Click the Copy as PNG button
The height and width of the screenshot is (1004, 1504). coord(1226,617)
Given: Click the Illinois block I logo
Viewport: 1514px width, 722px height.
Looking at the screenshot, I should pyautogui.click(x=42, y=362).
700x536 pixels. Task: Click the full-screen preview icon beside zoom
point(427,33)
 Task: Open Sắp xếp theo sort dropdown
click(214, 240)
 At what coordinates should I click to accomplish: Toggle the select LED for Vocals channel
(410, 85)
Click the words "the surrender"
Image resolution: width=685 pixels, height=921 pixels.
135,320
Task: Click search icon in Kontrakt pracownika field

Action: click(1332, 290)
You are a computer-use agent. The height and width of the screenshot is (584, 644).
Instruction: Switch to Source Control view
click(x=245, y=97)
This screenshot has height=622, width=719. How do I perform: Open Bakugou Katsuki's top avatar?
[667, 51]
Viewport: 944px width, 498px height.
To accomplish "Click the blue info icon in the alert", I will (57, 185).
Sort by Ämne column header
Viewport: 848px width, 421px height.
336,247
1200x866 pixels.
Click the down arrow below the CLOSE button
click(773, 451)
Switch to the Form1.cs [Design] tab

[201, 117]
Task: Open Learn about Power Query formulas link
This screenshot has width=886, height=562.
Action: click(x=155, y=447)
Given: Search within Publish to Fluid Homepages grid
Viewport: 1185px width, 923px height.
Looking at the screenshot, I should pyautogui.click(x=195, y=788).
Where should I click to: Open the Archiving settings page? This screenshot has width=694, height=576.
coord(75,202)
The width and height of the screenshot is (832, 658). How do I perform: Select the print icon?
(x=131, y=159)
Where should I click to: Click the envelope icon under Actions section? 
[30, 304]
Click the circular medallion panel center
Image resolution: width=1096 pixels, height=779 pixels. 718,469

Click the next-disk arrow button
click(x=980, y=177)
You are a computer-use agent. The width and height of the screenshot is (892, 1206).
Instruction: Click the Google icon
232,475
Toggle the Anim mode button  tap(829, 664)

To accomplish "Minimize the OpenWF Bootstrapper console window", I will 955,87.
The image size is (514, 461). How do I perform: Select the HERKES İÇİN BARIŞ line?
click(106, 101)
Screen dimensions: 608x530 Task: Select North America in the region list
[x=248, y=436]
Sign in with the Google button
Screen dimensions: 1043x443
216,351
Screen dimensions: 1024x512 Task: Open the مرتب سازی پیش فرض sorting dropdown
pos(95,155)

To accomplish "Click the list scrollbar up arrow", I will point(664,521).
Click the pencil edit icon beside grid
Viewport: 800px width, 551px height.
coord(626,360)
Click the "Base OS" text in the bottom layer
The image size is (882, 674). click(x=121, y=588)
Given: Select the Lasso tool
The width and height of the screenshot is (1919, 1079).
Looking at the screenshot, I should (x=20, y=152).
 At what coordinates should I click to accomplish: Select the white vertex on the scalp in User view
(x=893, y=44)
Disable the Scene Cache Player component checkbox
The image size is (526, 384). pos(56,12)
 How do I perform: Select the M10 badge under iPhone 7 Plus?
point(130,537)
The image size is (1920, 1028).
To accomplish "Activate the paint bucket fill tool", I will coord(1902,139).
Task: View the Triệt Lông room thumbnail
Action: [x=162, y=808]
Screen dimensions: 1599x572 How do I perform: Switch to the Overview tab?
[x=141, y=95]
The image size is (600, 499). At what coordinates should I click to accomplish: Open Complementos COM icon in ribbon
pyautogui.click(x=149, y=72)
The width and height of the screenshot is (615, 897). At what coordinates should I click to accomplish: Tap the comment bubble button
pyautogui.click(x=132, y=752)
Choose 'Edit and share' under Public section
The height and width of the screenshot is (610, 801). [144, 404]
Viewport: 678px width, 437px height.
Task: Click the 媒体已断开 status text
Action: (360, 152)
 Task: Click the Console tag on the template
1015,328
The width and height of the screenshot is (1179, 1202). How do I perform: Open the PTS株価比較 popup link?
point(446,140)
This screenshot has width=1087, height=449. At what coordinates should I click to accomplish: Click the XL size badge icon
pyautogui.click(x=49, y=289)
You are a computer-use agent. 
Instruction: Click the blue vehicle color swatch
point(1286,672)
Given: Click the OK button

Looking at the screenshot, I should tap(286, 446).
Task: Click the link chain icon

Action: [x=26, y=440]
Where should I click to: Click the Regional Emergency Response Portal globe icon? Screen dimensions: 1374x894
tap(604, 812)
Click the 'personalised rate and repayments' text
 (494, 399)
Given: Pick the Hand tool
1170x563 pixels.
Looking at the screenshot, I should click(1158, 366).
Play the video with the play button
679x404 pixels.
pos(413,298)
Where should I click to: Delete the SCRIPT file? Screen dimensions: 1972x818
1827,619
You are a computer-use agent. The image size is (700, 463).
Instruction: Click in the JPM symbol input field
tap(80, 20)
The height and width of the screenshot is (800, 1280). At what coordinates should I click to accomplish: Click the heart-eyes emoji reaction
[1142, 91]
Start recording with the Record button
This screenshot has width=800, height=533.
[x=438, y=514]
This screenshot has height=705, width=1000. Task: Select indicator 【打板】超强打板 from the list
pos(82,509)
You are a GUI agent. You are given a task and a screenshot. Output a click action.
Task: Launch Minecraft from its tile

== == ==

◆ REQUIRED WORK ◆
Count the lines of the entries that hold the string "computer", then state that number and nothing more.

◆ SOLUTION TO THE PROBLEM ◆
4